I've used gfxCardStatus to force the Intel and the AMD separately and observe the UI / games / Final Cut / After Effects. The difference between the Intel Iris Pro and the AMD chip is significant -- enough where in hindsight, paying $2K+ for this computer without the AMD chip would have upset me. The Intel Iris Pro can handle OS X Yosemite to about 4 fullscreen apps, then it starts really getting rough and choppy.

I've only run a couple games (Cities: Skylines, CS:GO) but the AMD is the difference in Cities: Skylines being playable and not. CS:GO is playable on the Intel GPU.

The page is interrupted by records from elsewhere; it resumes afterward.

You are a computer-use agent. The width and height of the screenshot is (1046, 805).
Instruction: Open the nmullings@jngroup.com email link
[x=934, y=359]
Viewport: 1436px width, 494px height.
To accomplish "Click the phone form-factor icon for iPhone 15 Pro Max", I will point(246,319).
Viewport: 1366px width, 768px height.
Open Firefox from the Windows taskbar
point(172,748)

To answer OPs question: The Intel Iris Pro will run Final Cut and older games, yes. But the difference in performance is significant enough IMO that I recommend saving up for the dGPU version for the extra cash. You also get 16GB of RAM and 512GB SSD in that $500 increase. And if you're a student you get $200 off the dGPU version instead of just $100 on other models
 
I went with base and although I haven't tried gaming yet, I love my laptop lol.
 
I will be buying a 15" macbook pro soon and have some questions regarding the difference between Iris Pro and the discreet 750m card. I would prefer the base 15" module just because of budgets, but my two main prerequisites is that I can run Final Cut Pro X and games like Rome II total war. In terms of games, the quality doesn't have to be amazing, but it needs to be playable.

P.S. I am coming from a Late 2009 21.5" iMac with ONLY 256 MBs of graphics
If you edit seriously and professionally using FCP X, then you will definitely benefit from having the M370X GPU. FCP X really leverages GPU power to greatly speed up rendering and other editing stuff.
 
If you edit seriously and professionally using FCP X, then you will definitely benefit from having the M370X GPU. FCP X really leverages GPU power to greatly speed up rendering and other editing stuff.

Does the dGPU actually speed up the final rendering, for example when I'm compressing the material to an HD mp4 format? Or is it only useful when editing, applying effects etc.?
 
Does the dGPU actually speed up the final rendering, for example when I'm compressing the material to an HD mp4 format? Or is it only useful when editing, applying effects etc.?


To be honest that sort of thing is where it is most noticable....
 
I had a similar choice two weeks ago: buy the $1999 MBP 15" or the $2499 MBP 15" w/ dGPU. I cautiously chose the latter. I can tell you, I'm very happy I did.

I've used gfxCardStatus to force the Intel and the AMD separately and observe the UI / games / Final Cut / After Effects. The difference between the Intel Iris Pro and the AMD chip is significant -- enough where in hindsight, paying $2K+ for this computer without the AMD chip would have upset me. The Intel Iris Pro can handle OS X Yosemite to about 4 fullscreen apps, then it starts really getting rough and choppy.

I've only run a couple games (Cities: Skylines, CS:GO) but the AMD is the difference in Cities: Skylines being playable and not. CS:GO is playable on the Intel GPU.

To answer OPs question: The Intel Iris Pro will run Final Cut and older games, yes. But the difference in performance is significant enough IMO that I recommend saving up for the dGPU version for the extra cash. You also get 16GB of RAM and 512GB SSD in that $500 increase. And if you're a student you get $200 off the dGPU version instead of just $100 on other models

I still think gaming isn't reason enough for buying the dGPU version. Yes, it runs modern games today, but only barely. Who knows how it will run games next years?

For me it was easier to just buy the base model, and a PS4 with the money difference.
 
thanks for the input guys! defiantly gives me something to think about. I don't doubt that the 2.5k model is better (and actually is what I want ideally) but the main question now is can I scrounge the cash to buy it.
 
Definitely get the dgpu model. I was in the same boat as you and decided to pull the trigger on it. Have not regretted my decision. Most of the time I don't need all the extra power of the m370x, but when you need it is definitely worth it.
 
Are the slight differences between 2015 and 2014 modules worth a $700 difference?